Job:
Copy out everything in the data from the line containing "Task: Hide the Project panel with minus icon" down to the line containing "I will pos(94,21).", including both of those lines.

Data for pointing to text and elements:
※

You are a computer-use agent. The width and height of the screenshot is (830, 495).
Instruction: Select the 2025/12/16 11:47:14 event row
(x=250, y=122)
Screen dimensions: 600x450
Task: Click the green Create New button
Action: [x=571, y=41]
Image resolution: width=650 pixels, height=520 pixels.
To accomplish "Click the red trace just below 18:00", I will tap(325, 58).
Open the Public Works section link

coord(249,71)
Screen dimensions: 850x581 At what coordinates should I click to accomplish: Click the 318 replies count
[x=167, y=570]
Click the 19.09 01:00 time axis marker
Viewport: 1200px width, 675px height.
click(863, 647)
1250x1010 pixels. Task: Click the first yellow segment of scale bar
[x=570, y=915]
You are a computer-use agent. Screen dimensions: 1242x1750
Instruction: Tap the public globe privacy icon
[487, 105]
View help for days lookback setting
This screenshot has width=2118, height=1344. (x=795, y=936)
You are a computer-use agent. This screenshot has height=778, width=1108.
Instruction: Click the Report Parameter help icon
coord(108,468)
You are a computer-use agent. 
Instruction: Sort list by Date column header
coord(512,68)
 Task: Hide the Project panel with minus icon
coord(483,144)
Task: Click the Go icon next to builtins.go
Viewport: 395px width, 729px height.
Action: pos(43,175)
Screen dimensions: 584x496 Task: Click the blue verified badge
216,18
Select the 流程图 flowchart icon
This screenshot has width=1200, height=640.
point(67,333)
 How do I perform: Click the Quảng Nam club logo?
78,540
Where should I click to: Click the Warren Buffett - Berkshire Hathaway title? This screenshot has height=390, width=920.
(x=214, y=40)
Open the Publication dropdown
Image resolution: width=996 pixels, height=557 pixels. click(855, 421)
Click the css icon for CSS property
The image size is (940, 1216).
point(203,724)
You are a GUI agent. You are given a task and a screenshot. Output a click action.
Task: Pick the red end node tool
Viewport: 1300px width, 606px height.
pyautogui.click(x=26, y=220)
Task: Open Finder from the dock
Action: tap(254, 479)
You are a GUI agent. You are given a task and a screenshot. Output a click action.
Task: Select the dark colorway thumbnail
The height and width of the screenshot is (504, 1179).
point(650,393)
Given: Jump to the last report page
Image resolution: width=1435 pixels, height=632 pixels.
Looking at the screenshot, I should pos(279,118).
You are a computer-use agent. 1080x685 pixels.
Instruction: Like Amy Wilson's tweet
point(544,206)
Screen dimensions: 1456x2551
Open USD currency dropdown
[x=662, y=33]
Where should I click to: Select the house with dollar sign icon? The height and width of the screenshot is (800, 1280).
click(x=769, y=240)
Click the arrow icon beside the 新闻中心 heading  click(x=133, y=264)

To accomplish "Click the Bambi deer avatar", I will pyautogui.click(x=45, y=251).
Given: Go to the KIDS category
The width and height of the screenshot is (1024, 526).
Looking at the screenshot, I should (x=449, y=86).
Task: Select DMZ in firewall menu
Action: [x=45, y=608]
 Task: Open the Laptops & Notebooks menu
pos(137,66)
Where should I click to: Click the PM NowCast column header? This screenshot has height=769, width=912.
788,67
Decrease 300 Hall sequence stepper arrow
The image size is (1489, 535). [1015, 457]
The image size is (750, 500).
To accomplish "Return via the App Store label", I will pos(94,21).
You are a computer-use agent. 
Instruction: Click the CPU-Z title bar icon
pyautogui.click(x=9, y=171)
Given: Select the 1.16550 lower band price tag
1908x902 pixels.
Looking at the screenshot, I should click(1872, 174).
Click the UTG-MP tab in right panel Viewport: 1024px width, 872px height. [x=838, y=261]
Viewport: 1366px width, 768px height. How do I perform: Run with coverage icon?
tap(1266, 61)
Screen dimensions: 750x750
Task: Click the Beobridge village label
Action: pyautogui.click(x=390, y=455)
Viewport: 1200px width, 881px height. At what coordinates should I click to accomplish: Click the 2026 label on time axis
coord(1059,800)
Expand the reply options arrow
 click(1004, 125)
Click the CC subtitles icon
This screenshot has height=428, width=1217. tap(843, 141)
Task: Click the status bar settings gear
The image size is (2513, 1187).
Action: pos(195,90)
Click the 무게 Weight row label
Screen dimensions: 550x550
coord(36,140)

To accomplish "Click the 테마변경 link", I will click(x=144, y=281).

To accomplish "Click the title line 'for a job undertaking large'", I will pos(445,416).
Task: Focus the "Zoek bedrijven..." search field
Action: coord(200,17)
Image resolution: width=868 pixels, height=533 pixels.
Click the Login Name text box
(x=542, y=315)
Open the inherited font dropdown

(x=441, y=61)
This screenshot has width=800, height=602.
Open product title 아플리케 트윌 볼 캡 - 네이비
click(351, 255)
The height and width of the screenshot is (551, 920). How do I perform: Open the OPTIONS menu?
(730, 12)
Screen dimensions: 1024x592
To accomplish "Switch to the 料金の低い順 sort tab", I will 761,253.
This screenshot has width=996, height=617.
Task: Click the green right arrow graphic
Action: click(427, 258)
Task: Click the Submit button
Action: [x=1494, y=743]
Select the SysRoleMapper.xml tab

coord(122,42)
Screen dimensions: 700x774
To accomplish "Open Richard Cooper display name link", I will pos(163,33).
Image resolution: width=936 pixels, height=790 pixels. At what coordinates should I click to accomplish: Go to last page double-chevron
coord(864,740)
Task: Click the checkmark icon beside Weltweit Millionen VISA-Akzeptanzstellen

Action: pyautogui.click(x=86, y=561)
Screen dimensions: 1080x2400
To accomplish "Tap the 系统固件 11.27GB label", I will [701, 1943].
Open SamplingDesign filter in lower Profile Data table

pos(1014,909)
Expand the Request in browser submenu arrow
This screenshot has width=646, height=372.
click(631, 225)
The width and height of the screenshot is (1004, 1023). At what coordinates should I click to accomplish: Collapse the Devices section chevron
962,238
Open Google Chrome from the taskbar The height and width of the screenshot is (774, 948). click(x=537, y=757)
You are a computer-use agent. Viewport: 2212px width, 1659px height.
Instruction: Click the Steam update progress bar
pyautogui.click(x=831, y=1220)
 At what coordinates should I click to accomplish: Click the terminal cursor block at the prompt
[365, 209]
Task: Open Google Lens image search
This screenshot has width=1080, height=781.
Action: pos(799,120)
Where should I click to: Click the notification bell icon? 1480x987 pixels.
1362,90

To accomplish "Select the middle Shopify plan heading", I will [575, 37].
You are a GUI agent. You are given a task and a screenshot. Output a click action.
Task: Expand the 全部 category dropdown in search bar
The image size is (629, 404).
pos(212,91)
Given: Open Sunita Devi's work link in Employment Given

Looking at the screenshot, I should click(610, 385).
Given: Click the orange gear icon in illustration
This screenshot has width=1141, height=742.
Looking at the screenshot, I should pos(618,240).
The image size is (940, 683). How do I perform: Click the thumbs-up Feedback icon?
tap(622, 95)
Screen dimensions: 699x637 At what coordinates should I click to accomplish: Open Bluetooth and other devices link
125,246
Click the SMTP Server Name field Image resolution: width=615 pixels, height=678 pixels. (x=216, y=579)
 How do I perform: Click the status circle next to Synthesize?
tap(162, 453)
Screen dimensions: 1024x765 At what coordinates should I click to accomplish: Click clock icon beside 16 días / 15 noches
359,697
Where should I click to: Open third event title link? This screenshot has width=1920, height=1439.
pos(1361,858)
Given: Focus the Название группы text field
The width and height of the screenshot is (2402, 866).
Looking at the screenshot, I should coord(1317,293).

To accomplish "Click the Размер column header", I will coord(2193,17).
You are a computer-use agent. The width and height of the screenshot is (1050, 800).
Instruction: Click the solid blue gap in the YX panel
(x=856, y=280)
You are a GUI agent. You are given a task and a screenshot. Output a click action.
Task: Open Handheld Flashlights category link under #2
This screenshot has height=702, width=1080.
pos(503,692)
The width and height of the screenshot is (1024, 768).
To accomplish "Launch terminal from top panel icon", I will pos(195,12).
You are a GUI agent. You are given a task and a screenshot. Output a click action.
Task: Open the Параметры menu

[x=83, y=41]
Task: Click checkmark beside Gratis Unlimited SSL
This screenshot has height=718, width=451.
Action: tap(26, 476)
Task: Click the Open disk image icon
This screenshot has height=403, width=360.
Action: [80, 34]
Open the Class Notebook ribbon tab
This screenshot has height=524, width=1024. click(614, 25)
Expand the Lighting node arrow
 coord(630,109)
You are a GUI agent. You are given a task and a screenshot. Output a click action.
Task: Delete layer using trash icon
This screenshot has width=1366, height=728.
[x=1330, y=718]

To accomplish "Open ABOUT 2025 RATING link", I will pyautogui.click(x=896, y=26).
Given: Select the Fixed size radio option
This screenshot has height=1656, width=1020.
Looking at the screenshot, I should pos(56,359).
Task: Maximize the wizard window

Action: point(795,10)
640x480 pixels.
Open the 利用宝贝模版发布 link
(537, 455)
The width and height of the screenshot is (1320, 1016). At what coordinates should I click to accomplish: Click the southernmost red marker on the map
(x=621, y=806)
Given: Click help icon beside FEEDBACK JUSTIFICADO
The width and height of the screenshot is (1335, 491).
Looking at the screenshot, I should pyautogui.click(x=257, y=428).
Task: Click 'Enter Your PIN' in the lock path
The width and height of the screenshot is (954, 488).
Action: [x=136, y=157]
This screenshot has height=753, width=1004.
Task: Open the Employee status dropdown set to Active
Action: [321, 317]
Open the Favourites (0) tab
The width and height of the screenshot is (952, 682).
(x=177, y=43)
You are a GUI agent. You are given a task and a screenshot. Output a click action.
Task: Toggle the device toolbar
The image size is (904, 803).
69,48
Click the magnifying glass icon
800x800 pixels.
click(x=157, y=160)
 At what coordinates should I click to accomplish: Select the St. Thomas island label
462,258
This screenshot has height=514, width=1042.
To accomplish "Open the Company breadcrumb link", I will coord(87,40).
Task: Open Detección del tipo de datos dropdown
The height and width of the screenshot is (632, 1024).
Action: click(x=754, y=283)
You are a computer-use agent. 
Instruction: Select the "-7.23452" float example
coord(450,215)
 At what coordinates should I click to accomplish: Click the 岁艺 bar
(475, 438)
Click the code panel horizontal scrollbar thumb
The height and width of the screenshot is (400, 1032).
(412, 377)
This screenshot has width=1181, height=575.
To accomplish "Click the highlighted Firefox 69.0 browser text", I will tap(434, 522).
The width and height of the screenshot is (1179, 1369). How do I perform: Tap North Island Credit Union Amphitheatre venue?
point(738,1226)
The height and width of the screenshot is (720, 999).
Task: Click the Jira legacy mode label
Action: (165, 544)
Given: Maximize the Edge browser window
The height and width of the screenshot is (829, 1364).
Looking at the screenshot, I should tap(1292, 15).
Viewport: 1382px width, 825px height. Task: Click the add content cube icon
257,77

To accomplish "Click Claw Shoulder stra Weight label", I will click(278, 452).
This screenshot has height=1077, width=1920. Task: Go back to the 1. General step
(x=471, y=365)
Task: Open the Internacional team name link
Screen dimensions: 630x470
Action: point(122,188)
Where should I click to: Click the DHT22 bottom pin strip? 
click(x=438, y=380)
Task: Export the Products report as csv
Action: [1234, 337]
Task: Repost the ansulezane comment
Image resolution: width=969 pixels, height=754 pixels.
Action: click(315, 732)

※

Reply to the task:
 Task: Hide the Project panel with minus icon
coord(483,144)
Task: Click the Go icon next to builtins.go
Viewport: 395px width, 729px height.
Action: pos(43,175)
Screen dimensions: 584x496 Task: Click the blue verified badge
216,18
Select the 流程图 flowchart icon
This screenshot has width=1200, height=640.
point(67,333)
 How do I perform: Click the Quảng Nam club logo?
78,540
Where should I click to: Click the Warren Buffett - Berkshire Hathaway title? This screenshot has height=390, width=920.
(x=214, y=40)
Open the Publication dropdown
Image resolution: width=996 pixels, height=557 pixels. click(855, 421)
Click the css icon for CSS property
The image size is (940, 1216).
point(203,724)
You are a GUI agent. You are given a task and a screenshot. Output a click action.
Task: Pick the red end node tool
Viewport: 1300px width, 606px height.
pyautogui.click(x=26, y=220)
Task: Open Finder from the dock
Action: tap(254, 479)
You are a GUI agent. You are given a task and a screenshot. Output a click action.
Task: Select the dark colorway thumbnail
The height and width of the screenshot is (504, 1179).
point(650,393)
Given: Jump to the last report page
Image resolution: width=1435 pixels, height=632 pixels.
Looking at the screenshot, I should pos(279,118).
You are a computer-use agent. 1080x685 pixels.
Instruction: Like Amy Wilson's tweet
point(544,206)
Screen dimensions: 1456x2551
Open USD currency dropdown
[x=662, y=33]
Where should I click to: Select the house with dollar sign icon? The height and width of the screenshot is (800, 1280).
click(x=769, y=240)
Click the arrow icon beside the 新闻中心 heading  click(x=133, y=264)

To accomplish "Click the Bambi deer avatar", I will pyautogui.click(x=45, y=251).
Given: Go to the KIDS category
The width and height of the screenshot is (1024, 526).
Looking at the screenshot, I should (x=449, y=86).
Task: Select DMZ in firewall menu
Action: [x=45, y=608]
 Task: Open the Laptops & Notebooks menu
pos(137,66)
Where should I click to: Click the PM NowCast column header? This screenshot has height=769, width=912.
788,67
Decrease 300 Hall sequence stepper arrow
The image size is (1489, 535). [1015, 457]
The image size is (750, 500).
To accomplish "Return via the App Store label", I will pos(94,21).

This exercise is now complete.